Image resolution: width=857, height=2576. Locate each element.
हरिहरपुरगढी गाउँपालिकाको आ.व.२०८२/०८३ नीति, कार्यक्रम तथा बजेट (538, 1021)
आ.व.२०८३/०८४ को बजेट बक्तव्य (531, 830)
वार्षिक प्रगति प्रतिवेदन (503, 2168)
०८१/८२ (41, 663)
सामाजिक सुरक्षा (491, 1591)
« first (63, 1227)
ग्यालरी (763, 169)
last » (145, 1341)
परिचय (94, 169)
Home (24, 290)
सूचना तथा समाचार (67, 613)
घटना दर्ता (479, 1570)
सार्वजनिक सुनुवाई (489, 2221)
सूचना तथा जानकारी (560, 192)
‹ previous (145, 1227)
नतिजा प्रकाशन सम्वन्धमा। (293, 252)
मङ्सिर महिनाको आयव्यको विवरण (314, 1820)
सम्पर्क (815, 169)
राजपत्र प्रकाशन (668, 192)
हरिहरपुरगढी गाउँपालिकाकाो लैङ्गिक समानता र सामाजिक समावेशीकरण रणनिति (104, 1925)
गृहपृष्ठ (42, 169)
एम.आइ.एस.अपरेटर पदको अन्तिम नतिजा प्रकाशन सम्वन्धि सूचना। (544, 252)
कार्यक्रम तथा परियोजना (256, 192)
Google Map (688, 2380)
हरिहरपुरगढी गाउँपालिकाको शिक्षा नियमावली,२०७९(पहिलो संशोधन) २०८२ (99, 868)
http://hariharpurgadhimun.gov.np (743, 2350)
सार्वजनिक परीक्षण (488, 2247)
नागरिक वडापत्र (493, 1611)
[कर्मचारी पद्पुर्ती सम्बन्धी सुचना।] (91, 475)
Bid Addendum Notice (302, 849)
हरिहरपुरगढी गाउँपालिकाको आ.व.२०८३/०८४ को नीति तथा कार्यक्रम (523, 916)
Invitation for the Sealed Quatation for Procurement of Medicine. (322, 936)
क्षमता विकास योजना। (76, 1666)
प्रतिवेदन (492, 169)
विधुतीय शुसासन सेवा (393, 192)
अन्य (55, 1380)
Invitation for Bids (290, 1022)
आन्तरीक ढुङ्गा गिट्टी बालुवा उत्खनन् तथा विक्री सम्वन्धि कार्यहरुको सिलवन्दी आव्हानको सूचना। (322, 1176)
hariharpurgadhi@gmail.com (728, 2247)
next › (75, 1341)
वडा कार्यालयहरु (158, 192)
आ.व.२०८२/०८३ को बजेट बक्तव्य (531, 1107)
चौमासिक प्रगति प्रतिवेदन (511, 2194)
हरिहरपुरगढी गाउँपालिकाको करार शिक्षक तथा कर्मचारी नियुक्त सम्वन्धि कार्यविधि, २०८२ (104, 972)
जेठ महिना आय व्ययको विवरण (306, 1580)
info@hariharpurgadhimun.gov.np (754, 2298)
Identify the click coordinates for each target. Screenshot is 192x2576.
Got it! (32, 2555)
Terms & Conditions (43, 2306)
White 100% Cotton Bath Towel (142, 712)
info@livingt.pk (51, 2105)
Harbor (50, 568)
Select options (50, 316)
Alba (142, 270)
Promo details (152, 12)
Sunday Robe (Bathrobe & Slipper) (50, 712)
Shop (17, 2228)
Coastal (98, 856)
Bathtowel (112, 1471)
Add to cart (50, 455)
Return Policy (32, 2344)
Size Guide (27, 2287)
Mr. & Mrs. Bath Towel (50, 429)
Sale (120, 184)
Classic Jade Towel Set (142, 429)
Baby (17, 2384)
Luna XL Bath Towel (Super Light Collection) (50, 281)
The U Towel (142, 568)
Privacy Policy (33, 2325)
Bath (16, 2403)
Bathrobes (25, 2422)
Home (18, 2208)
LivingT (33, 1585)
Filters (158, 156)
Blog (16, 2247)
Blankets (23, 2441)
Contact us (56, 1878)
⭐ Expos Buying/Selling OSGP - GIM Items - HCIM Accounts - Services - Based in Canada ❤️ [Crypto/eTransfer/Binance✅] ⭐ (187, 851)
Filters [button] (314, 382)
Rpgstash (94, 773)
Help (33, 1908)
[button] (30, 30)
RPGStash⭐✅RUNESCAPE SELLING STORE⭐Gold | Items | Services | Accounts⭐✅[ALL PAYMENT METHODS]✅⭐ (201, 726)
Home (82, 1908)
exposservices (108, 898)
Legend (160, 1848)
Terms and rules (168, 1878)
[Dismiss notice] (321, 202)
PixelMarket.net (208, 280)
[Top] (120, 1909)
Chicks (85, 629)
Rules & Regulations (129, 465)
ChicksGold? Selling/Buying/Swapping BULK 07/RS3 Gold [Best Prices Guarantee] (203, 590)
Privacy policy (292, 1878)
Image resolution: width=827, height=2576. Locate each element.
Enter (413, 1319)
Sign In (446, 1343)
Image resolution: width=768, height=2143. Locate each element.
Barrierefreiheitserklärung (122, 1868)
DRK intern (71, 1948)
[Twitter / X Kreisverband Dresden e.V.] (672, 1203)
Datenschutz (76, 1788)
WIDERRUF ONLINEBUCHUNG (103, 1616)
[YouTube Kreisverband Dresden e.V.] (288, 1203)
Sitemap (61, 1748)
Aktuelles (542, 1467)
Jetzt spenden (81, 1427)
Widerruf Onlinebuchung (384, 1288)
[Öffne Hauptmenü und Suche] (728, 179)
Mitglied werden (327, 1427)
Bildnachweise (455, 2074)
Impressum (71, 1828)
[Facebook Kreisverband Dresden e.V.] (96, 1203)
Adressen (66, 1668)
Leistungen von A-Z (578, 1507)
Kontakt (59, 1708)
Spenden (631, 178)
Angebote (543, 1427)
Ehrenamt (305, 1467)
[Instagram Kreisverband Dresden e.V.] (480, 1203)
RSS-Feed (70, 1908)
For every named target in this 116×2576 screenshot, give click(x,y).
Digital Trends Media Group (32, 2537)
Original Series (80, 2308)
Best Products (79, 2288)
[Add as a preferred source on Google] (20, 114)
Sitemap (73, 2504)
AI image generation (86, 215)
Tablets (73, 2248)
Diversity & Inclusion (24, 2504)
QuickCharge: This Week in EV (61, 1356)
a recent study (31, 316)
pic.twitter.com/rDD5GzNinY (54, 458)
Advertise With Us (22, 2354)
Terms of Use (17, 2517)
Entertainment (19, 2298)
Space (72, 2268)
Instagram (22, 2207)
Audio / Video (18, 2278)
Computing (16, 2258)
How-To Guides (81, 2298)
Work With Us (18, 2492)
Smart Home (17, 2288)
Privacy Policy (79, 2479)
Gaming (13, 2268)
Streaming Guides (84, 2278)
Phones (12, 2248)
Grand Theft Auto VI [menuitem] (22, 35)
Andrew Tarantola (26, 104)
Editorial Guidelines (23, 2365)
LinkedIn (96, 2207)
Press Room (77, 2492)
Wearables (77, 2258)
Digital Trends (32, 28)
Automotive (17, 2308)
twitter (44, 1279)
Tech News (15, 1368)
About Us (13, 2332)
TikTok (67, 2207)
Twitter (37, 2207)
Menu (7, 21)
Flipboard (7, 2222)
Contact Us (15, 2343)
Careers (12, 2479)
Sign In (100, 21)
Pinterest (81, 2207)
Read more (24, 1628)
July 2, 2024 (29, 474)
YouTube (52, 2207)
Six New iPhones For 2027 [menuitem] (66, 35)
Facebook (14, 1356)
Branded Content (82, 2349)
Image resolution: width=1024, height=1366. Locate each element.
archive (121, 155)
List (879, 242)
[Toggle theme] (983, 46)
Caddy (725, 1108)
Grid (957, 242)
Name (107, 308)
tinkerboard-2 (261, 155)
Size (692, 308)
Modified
* * *
_Task prompt_
Copy the records above exactly, beginning at the line that contains "Contact us (56, 1878)" and stopping after the line that contains "Streaming Guides (84, 2278)".

_Solved exercise_
Contact us (56, 1878)
⭐ Expos Buying/Selling OSGP - GIM Items - HCIM Accounts - Services - Based in Canada ❤️ [Crypto/eTransfer/Binance✅] ⭐ (187, 851)
Filters [button] (314, 382)
Rpgstash (94, 773)
Help (33, 1908)
[button] (30, 30)
RPGStash⭐✅RUNESCAPE SELLING STORE⭐Gold | Items | Services | Accounts⭐✅[ALL PAYMENT METHODS]✅⭐ (201, 726)
Home (82, 1908)
exposservices (108, 898)
Legend (160, 1848)
Terms and rules (168, 1878)
[Dismiss notice] (321, 202)
PixelMarket.net (208, 280)
[Top] (120, 1909)
Chicks (85, 629)
Rules & Regulations (129, 465)
ChicksGold? Selling/Buying/Swapping BULK 07/RS3 Gold [Best Prices Guarantee] (203, 590)
Privacy policy (292, 1878)
Image resolution: width=827, height=2576. Locate each element.
Enter (413, 1319)
Sign In (446, 1343)
Image resolution: width=768, height=2143. Locate each element.
Barrierefreiheitserklärung (122, 1868)
DRK intern (71, 1948)
[Twitter / X Kreisverband Dresden e.V.] (672, 1203)
Datenschutz (76, 1788)
WIDERRUF ONLINEBUCHUNG (103, 1616)
[YouTube Kreisverband Dresden e.V.] (288, 1203)
Sitemap (61, 1748)
Aktuelles (542, 1467)
Jetzt spenden (81, 1427)
Widerruf Onlinebuchung (384, 1288)
[Öffne Hauptmenü und Suche] (728, 179)
Mitglied werden (327, 1427)
Bildnachweise (455, 2074)
Impressum (71, 1828)
[Facebook Kreisverband Dresden e.V.] (96, 1203)
Adressen (66, 1668)
Leistungen von A-Z (578, 1507)
Kontakt (59, 1708)
Spenden (631, 178)
Angebote (543, 1427)
Ehrenamt (305, 1467)
[Instagram Kreisverband Dresden e.V.] (480, 1203)
RSS-Feed (70, 1908)
For every named target in this 116×2576 screenshot, give click(x,y).
Digital Trends Media Group (32, 2537)
Original Series (80, 2308)
Best Products (79, 2288)
[Add as a preferred source on Google] (20, 114)
Sitemap (73, 2504)
AI image generation (86, 215)
Tablets (73, 2248)
Diversity & Inclusion (24, 2504)
QuickCharge: This Week in EV (61, 1356)
a recent study (31, 316)
pic.twitter.com/rDD5GzNinY (54, 458)
Advertise With Us (22, 2354)
Terms of Use (17, 2517)
Entertainment (19, 2298)
Space (72, 2268)
Instagram (22, 2207)
Audio / Video (18, 2278)
Computing (16, 2258)
How-To Guides (81, 2298)
Work With Us (18, 2492)
Smart Home (17, 2288)
Privacy Policy (79, 2479)
Gaming (13, 2268)
Streaming Guides (84, 2278)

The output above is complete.